We sometimes hear from a scout or two in the weeks leading up to the publication of Future Watch. “Our grade isn’t going to be pretty,” the scouts say, hats in hand. “Can you mention somewhere in there we don’t get many early draft picks and that reflects poorly on us?” Yes, Binky, we can do that. We do that every year in this handicapping system.
The chart on the right takes two important things into account: report-card rank league-wide (RK), broken out at the bottom of this page, and the team’s average first pick in the past four drafts (ADR). A team such as Tampa Bay, which has had just the 24th-highest average first pick since 2015 (33rd, 27th, 14th, 59th) isn’t likely to have a lot of A-list prospects. But the Lightning have clearly drafted well in later rounds and have the eighth-highest report-card grade. That gives Tampa a plus-16 rating, best in class.

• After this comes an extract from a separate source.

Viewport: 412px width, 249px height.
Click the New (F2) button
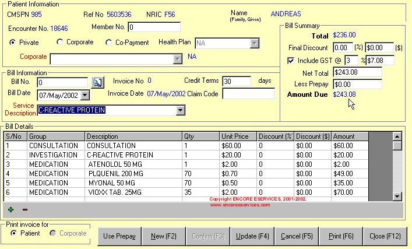(163, 237)
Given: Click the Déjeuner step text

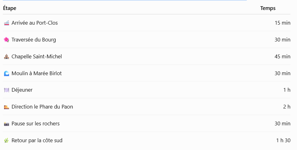Looking at the screenshot, I should click(22, 90).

So don’t beat up teams like Nashville and Washington if their prospect lists aren’t super deep and their report-card grades get them grounded at home. They’re actually doing as well, or better, than you’d expect with such a dearth of high draft picks.
This levelling system also takes a bit of shine off teams with high grades. Buffalo and New Jersey, for example, have collections of prospects and 21-and-under NHLers that rank in our top 10. But they’ve also drafted the earliest and third-earliest, respectively, since 2015. They should have deepest crops of blue-chippers. Teams with a zero plus-minus find themselves exactly where their draft order would suggest.
Finally, it’s important to note teams that trade homegrown prospects are artificially hurt by this handicapping system.